Institute of Immunology and Infection Research, University of Edinburgh, Edinburgh, United Kingdom.
Centre for Immunity, Infection and Evolution, University of Edinburgh, Edinburgh, United Kingdom.
Elife. 2021 Mar 23;10:e63838. doi: 10.7554/eLife.63838.
Immunity to malaria is often considered slow to develop but this only applies to defense mechanisms that function to eliminate parasites (resistance). In contrast, immunity to severe disease can be acquired quickly and without the need for improved pathogen control (tolerance). Using , we show that a single malaria episode is sufficient to induce host adaptations that can minimise inflammation, prevent tissue damage and avert endothelium activation, a hallmark of severe disease. Importantly, monocytes are functionally reprogrammed to prevent their differentiation into inflammatory macrophages and instead promote mechanisms of stress tolerance to protect their niche. This alternative fate is not underpinned by epigenetic reprogramming of bone marrow progenitors but appears to be imprinted within the remodelled spleen. Crucially, all of these adaptations operate independently of pathogen load and limit the damage caused by malaria parasites in subsequent infections. Acquired immunity to malaria therefore prioritises host fitness over pathogen clearance.

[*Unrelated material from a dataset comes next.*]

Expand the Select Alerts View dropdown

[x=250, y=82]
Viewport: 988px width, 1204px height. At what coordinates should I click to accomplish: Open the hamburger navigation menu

疟疾免疫通常被认为发展缓慢,但这仅适用于消除寄生虫的防御机制(抗性)。相比之下,对严重疾病的免疫可以迅速获得,而无需改善病原体控制(耐受)。使用,我们表明,单次疟疾发作足以诱导宿主适应,从而最大程度地减少炎症、防止组织损伤和避免内皮细胞激活,这是严重疾病的标志。重要的是,单核细胞的功能被重新编程,以阻止其分化为炎症性巨噬细胞,而是促进应激耐受机制来保护其龛位。这种替代命运不是由骨髓祖细胞的表观遗传重编程来支撑的,而是似乎在重塑的脾脏中留下印记。至关重要的是,所有这些适应都独立于病原体载量,限制了后续感染中疟原虫引起的损害。因此,疟疾获得性免疫优先考虑宿主适应性而不是清除病原体。